The Gay and Lesbian Alliance Against Defamation (GLAAD) has released their official 2024 Social Media Safety Index. The index, one of the leading reports on anti-LGBTQ online hate and discrimination, is intended to increase safety for LGBTQ+ people according to the report’s official release.
“As we have seen over and over again, there is a direct line from dangerous online rhetoric and targeting to violent offline behavior against the LGBTQ community,” according to GLAAD.
The report analyzes various popular social media platforms based on user safety, and rates them accordingly. These Platform Scorecard ratings provide an overview of “the current state of LGBTQ social media safety, privacy, and expression, including sections on: the economy of hate and disinformation, predominant anti-LGBTQ tropes, policy best practices, suppression of LGBTQ content, the connections between online hate and offline harm, regulation and oversight, AI, data protection and privacy, and more.”

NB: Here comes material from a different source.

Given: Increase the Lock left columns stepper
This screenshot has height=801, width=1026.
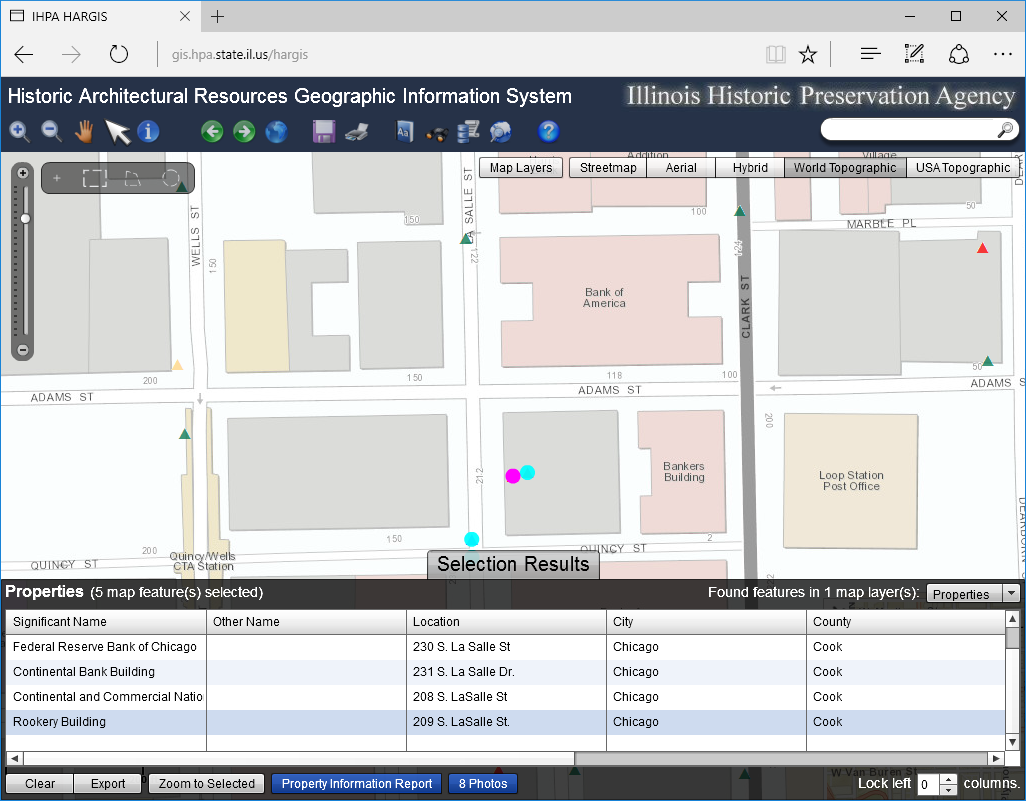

Offering specific findings and recommendations, the report calls on social media companies to urgently prioritize LGBTQ safety, especially to address the extraordinary quantities of anti-LGBTQ hate, harassment, and disinformation running rampant on their platforms. Despite score improvements from previous years, all companies fail to meet basic standards of many of the Scorecard’s 12 indicators which address a range of issues including data privacy, transparency, training of content moderators, workforce diversity, and more.
This year, X (formerly known as Twitter) earns a score of just 41%. Instagram received a score of 58%, a decrease from their 2023 score. The platform’s Community Guidelines prohibit hate, discrimination, and harassment against LGBTQ users, and it requires self-reporting. Meta on a larger scale, includes policies that protect transgender, nonbinary and gender non-confrming users from targeted misgendering, however, these incidents must be self-reported.
TikTok received a score of 67% after making several improvements to its policies. Their new “Anti-Discrimination Ad Policy” prohibits advertisers from targeting or excluding users from seeing ads based on their sexual orientation or gender identity. Despite this, the platform still falls short of total protection and equality for its LGBTQ users. GLAAD recommends the platform allow queer users more control over the content they see and asks for more transparency on the wrongful demonetization and removal of LGBTQ TikTokers. They also ask that the company track and disclose progress of meeting employment diversity goals.
Other platforms also included in the index were YouTube (58%), Facebook (58%) and Threads (51%). Many of which were asked to provide additional protections for transgender, nonbinary and gender non-conforming folks.
Additionally, the report provides data on which social media platforms have protective policies, including prohibiting “conversion therapy” content and banning targeted deadnaming and misgendering. Analyses on LGBTQ content suppression and censorship are also included, along with proposals for improvement in data protection and AI.
GLAAD continues to hold social media platforms accountable for protecting their users with their yearly index.